I'm working on an Electrical Impedance Tomography (or EIT) problem i.e. I wish to reconstruct an image based on information obtained at the boundary. The problem consists of the generalised LaPlace equation with Neumann boundaries i.e. \begin{align} \nabla \sigma \nabla u & = 0, \quad \Omega \\ \sigma \frac{\partial u}{\partial \nu} & = g, \quad \partial \Omega. \end{align} From the solution $u$ one could compute the boundary values $$f = u|_{\partial \Omega},$$ which would correspond to the voltage (g is the current density). The ultimate goal is to determine the conductivity inside $\Omega$ i.e. to determine $\sigma$. The problem I consider is on a square [-1,1] x [-1,1] domain with a circle of radius $R$ placed at the origin. The circle will then represent some object inside the domain that we wish to reconstruct from the $f$'s obtained at the boundary. I have used the following conductivities (explained below) \begin{align} & \sigma_0 = 1 \quad in \; \Omega, \\ & \sigma_{true} = \left\{ \begin{array}{cc} 1 \quad for \; (x,y) > R, \\ 2 \quad for \; (x,y) \leq R \end{array} \right. \end{align}
Normally one would get some data (i.e. f) and one could use this for the reconstruction, but in my case no data was given, so I started by solving the forward problem for the true conductivity $\sigma_{true}$ to obtain an $f_{true}$. Similarly I computed the forward problem for a constant conductivity $\sigma_0$ (by this I mean that the conductivity is the same in the entire domain as stated above). This was done with a 5 point stencil i.e. I have only solved the problem numerically and have not looked at analytical solutions.
I then did this for a wide variety of boundary conditions (g's). I choose sine functions, which on the boundary added up to 0 (such that the total current density is zero). In this way I get an $f_{j, true}$ and an $f_{j,0}$ for let us say $j = 1,\dotsc,N$ different boundaries.

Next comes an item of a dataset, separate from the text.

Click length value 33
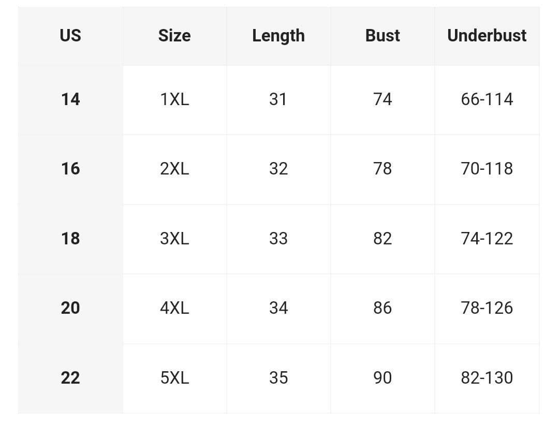Image resolution: width=559 pixels, height=423 pixels. click(278, 238)
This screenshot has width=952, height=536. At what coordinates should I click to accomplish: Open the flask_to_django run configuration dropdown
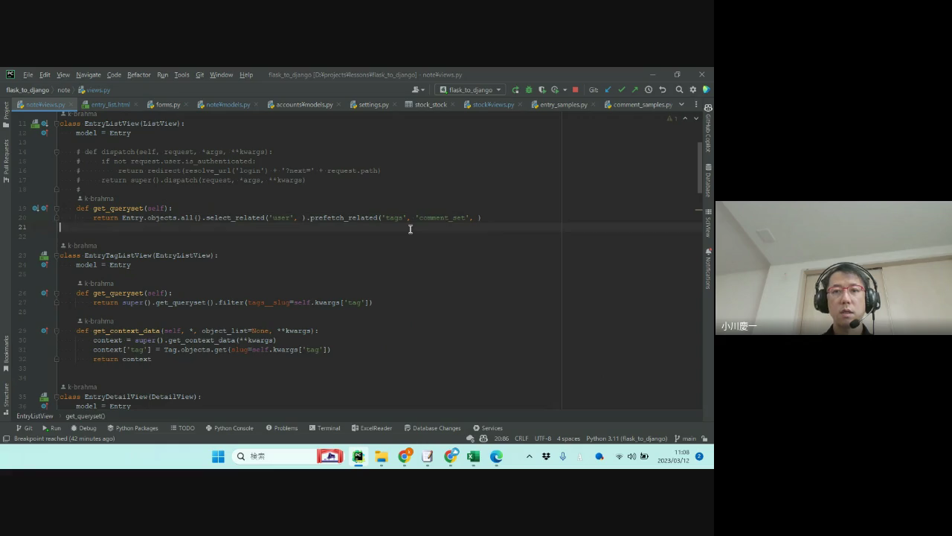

The actual problem -- the inverse conductivity reconstruction -- has given me quite some headaches. I was given the following inverse problem by the TA
\begin{equation} \langle f_{j,true}-f_{j,0}, g \rangle \approx - \int_\Omega (\sigma_{true}-\sigma_0) |\nabla u_{j,0}|^2 ds, \end{equation} where $u_{j,0}$ is the solution obtained for the $\sigma_0$ problem. I have tried applying a quadrature rule to the rhs thus arriving at an inverse problem, solving for $(\sigma_{true}-\sigma_0)$ with the kernel $K = |\nabla u_{j,0}|^2$ and rhs $\langle f_{j,true}-f_{j,0}, g \rangle$.
I have three main concerns:
1) I don't understand how the inner product on the lhs should be calculated. Is it just the dot product?
2) Is it correct that the term $|\nabla u_{j,0}|^2$ is given as $u_x^2+u_y^2$ and that I could just approximate this using e.g. a finite difference method?
3) How did the TA actually arrive at this equation? I can't seem to get the same.
Sorry if it is all a bit confusing - I guess I just am confused about the inverse problem and how to actually obtain $(\sigma_{true}-\sigma_0)$ from the data that I have generated.